5 minutes de lecture

Monde 2 : Terre

Emelie

 Jack se tient droit devant elle, les muscles tendus comme un arc. Ses yeux brûlent de suspicion.

 — À qui tu parles ? Il y a quelqu’un ici ?

 Sans attendre de réponse, il jette un coup d'œil derrière le rideau de douche, se précipite vers la baignoire. Puis, dans un geste brusque, plonge sa main dans l'eau sans même retrousser sa manche, espérant trouver une preuve de sa paranoïa.
Emélie sent une vague de colère, mais aussi une profonde tristesse, monter en elle, comme si des mois de frustration explosaient à la surface. Elle serre discrètement la demi-batte de baseball, son bois rugueux contre sa paume, cachée derrière son dos. Quand elle parle, sa voix est ferme. Pour une fois, elle ne craint pas de s’exprimer.

 — Tu crois vraiment que je cache quelqu’un dans l’eau ? Tu es complètement parano!

 Jack, déconcerté par ce ton inhabituel de sa femme, s'avance vers elle d'un pas lourd et menaçant. Il se poste si près qu’Emélie est envahie par l’odeur âcre du vin qu’il a bu plus tôt, mêlée à un parfum féminin étranger. Ce détail, infime mais révélateur, fait exploser la boule de rage qu’elle retenait jusque-là.

 Elle lève la main et le pousse du bout des doigts sur le torse, libérant tout ce qu'elle garde en elle depuis des mois.

 — Franchement, tu ne manques pas de culot ! Tu vérifies si je cache un homme, alors que c'est toi qui couches avec une autre ?!

 Les yeux de Jack s'agrandissent sous le choc. « Elle savait ? »

 — Comment ai-je pu supporter ça aussi longtemps ? continue Emélie, mais c'est terminé, Jack ! Je refuse d’être ta gentille ménagère, celle qui nettoie et s’occupe des enfants sans rien dire. C’est fini !

 Sa voix tremble de colère, prête à hurler, mais elle se force à rester calme. Les filles dorment à quelques mètres. Elle inspire profondément pour maîtriser sa rage.

 — Écoute-moi bien, Jack. Je sais que tu me trompes. Et ne tente même pas de mentir ! J'ai vu les messages de ta... ta pouffiasse !

 Il ne s’attendait pas à ça. Lui qui pensait avoir toujours tout contrôlé se retrouve destabilisé. Il n’a jamais vu Emélie comme ça. La femme docile qu’il croyait connaître a disparu, remplacée par une force incontrôlable. D’un simple doigt appuyé sur son torse, Emélie réussit à le repousser jusqu’au seuil du couloir.
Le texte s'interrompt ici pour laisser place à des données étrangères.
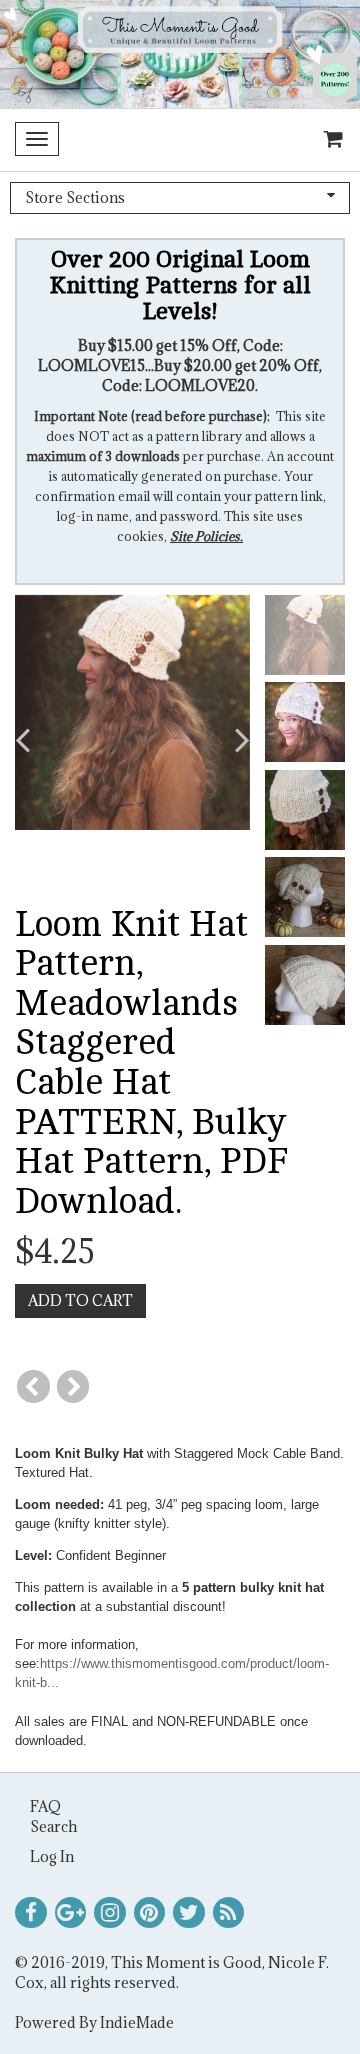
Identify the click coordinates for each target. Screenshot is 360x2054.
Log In (52, 1856)
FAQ (45, 1806)
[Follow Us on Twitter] (189, 1913)
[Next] (73, 1386)
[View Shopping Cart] (329, 140)
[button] (40, 740)
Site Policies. (206, 536)
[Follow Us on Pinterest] (150, 1913)
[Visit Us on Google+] (71, 1913)
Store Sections (75, 197)
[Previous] (33, 1386)
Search (53, 1826)
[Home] (180, 54)
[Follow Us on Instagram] (110, 1913)
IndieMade (137, 2022)
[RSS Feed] (229, 1913)
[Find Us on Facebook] (31, 1913)
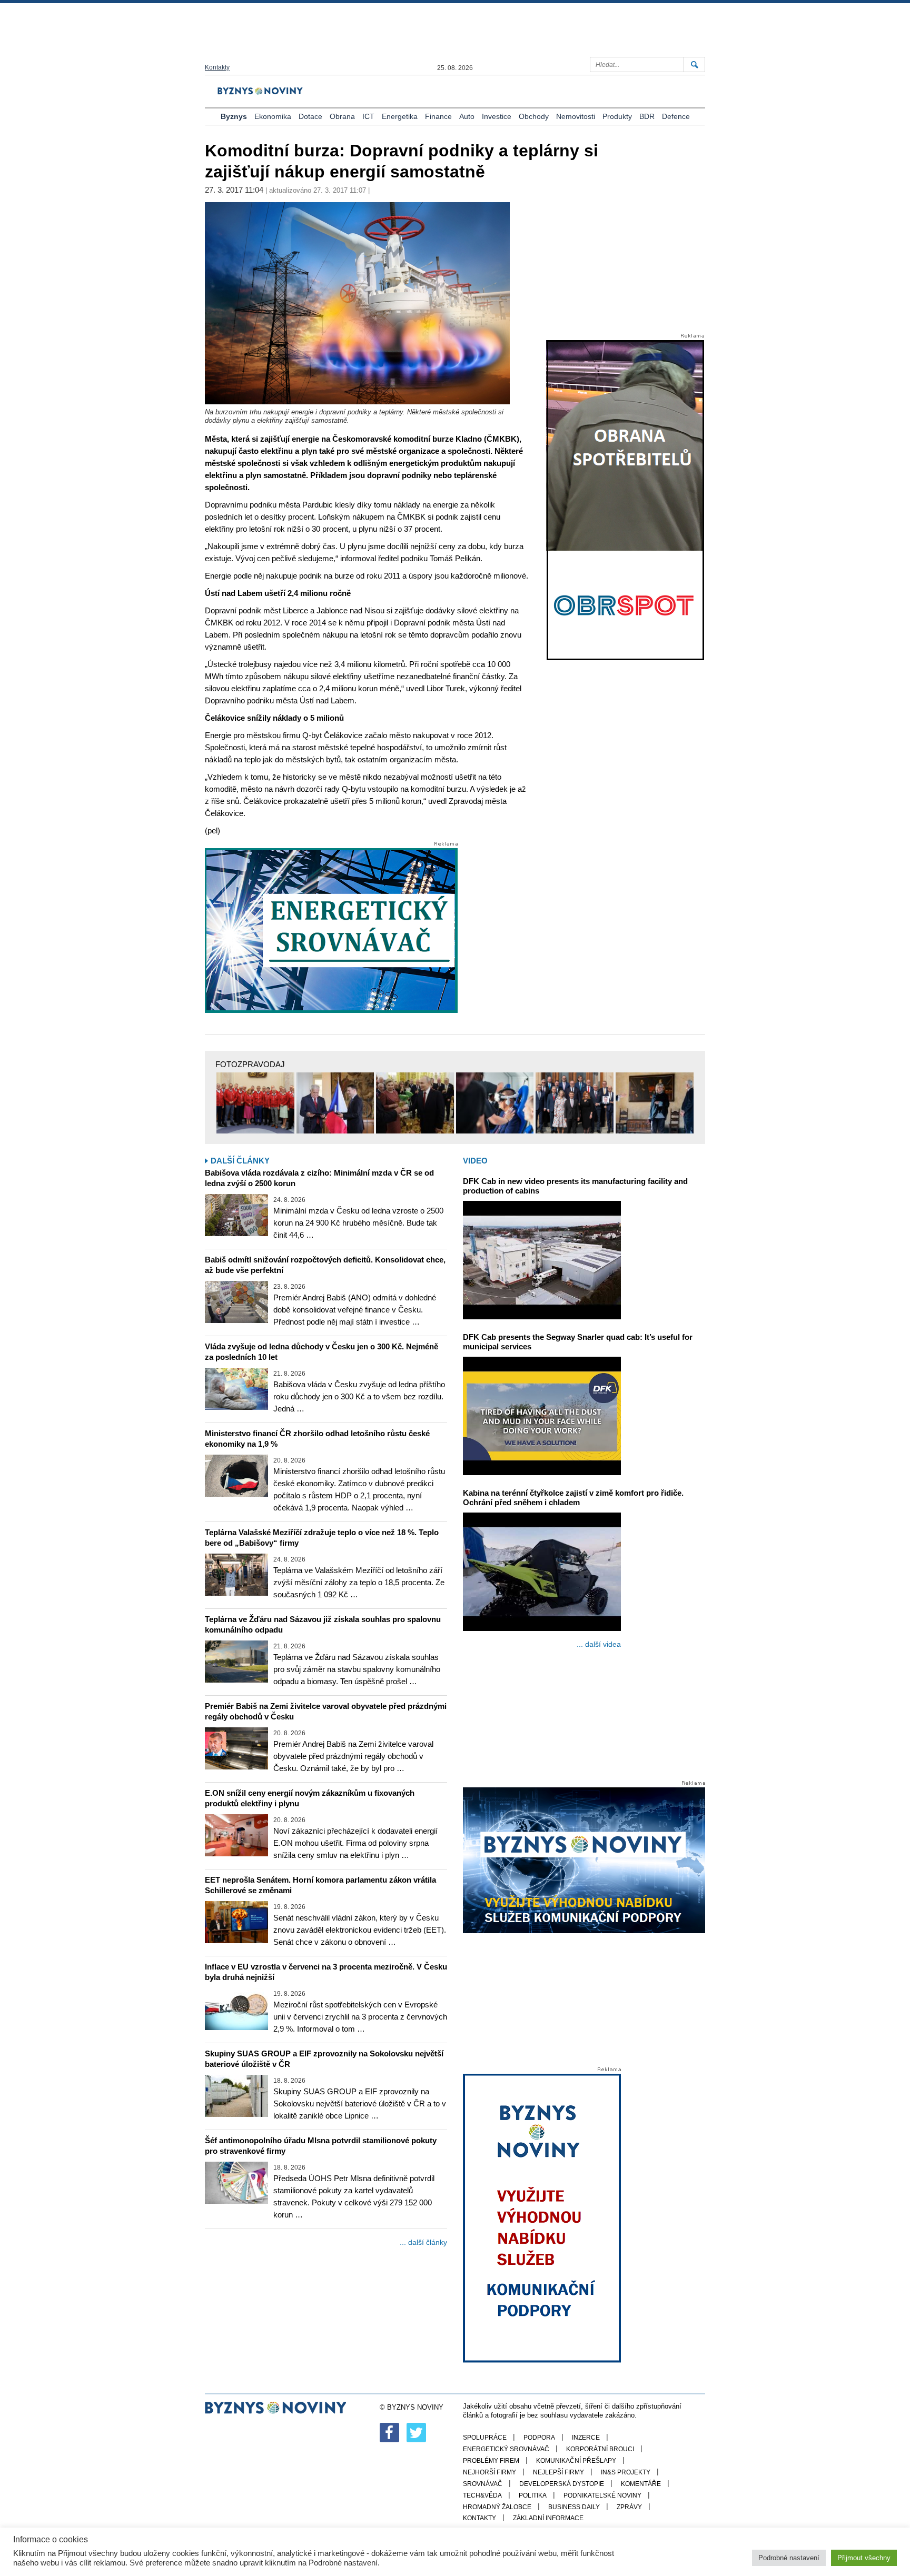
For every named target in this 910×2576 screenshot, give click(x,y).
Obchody (534, 116)
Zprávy (629, 2507)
 Puis, d’une voix soudainement posée, elle lâche.

 — Je veux divorcer.

 Jack sent la situation lui échapper, et ça, il ne peut l’accepter. Ses traits se durcissent, la rage monte en lui. Il avance d’un pas, forçant Emélie à reculer, sa voix devenant plus sombre, presque menaçante.

 — Non, c’est moi qui pars ! Tu te prends pour qui ? Je ne vais pas rester avec une folle qui parle toute seule ! Regarde-toi ! Avec qui tu discutais dans la salle de bain ? Non ! C’est moi qui choisis si on se sépare ou pas ! Et JE décide de divorcer.

À ces mots, furieux, il dévale les escaliers en trombe. Arrivé en bas, il s’arrête, se retourne et d’une voix un peu plus contrôlée, ajoute :

 — Je passerai demain matin pour le petit déj des filles et je les emmènerai à l’école. Il enfile ensuite son manteau et disparaît dans la nuit pluvieuse, laissant derrière lui une tension pesante.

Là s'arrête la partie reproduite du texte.